*** Opening Information provided ***

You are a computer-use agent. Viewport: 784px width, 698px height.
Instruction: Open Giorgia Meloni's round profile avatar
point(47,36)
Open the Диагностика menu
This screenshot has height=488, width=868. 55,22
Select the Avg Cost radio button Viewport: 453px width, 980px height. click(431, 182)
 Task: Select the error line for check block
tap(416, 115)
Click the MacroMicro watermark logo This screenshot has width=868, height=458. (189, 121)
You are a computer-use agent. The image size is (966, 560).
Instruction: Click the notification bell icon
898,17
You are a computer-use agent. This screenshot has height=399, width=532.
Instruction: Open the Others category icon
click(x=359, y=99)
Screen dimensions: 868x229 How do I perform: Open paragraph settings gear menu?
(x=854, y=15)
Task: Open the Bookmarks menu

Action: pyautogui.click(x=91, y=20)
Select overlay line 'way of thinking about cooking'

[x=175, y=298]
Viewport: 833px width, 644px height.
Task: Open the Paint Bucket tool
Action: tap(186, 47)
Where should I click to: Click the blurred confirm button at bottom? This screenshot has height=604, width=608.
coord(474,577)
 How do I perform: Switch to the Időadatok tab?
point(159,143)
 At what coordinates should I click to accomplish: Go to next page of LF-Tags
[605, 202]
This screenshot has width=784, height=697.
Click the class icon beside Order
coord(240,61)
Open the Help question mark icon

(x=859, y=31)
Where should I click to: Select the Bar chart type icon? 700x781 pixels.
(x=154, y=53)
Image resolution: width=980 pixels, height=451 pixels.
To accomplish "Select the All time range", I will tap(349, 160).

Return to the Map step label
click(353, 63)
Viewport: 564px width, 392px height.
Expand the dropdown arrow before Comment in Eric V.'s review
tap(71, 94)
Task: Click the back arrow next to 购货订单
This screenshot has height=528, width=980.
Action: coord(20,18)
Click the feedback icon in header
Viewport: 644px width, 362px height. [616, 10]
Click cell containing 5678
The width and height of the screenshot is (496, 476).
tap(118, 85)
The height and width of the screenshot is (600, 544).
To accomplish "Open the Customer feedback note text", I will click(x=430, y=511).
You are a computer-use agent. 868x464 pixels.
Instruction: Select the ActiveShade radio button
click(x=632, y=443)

*** Closing Information provided ***

Work instruction
The full listing is to be written out again, exactly as shown.

Solution below
You are a computer-use agent. Viewport: 784px width, 698px height.
Instruction: Open Giorgia Meloni's round profile avatar
point(47,36)
Open the Диагностика menu
This screenshot has height=488, width=868. 55,22
Select the Avg Cost radio button Viewport: 453px width, 980px height. click(431, 182)
 Task: Select the error line for check block
tap(416, 115)
Click the MacroMicro watermark logo This screenshot has width=868, height=458. (189, 121)
You are a computer-use agent. The image size is (966, 560).
Instruction: Click the notification bell icon
898,17
You are a computer-use agent. This screenshot has height=399, width=532.
Instruction: Open the Others category icon
click(x=359, y=99)
Screen dimensions: 868x229 How do I perform: Open paragraph settings gear menu?
(x=854, y=15)
Task: Open the Bookmarks menu

Action: pyautogui.click(x=91, y=20)
Select overlay line 'way of thinking about cooking'

[x=175, y=298]
Viewport: 833px width, 644px height.
Task: Open the Paint Bucket tool
Action: tap(186, 47)
Where should I click to: Click the blurred confirm button at bottom? This screenshot has height=604, width=608.
coord(474,577)
 How do I perform: Switch to the Időadatok tab?
point(159,143)
 At what coordinates should I click to accomplish: Go to next page of LF-Tags
[605, 202]
This screenshot has width=784, height=697.
Click the class icon beside Order
coord(240,61)
Open the Help question mark icon

(x=859, y=31)
Where should I click to: Select the Bar chart type icon? 700x781 pixels.
(x=154, y=53)
Image resolution: width=980 pixels, height=451 pixels.
To accomplish "Select the All time range", I will tap(349, 160).

Return to the Map step label
click(353, 63)
Viewport: 564px width, 392px height.
Expand the dropdown arrow before Comment in Eric V.'s review
tap(71, 94)
Task: Click the back arrow next to 购货订单
This screenshot has height=528, width=980.
Action: coord(20,18)
Click the feedback icon in header
Viewport: 644px width, 362px height. [616, 10]
Click cell containing 5678
The width and height of the screenshot is (496, 476).
tap(118, 85)
The height and width of the screenshot is (600, 544).
To accomplish "Open the Customer feedback note text", I will click(x=430, y=511).
You are a computer-use agent. 868x464 pixels.
Instruction: Select the ActiveShade radio button
click(x=632, y=443)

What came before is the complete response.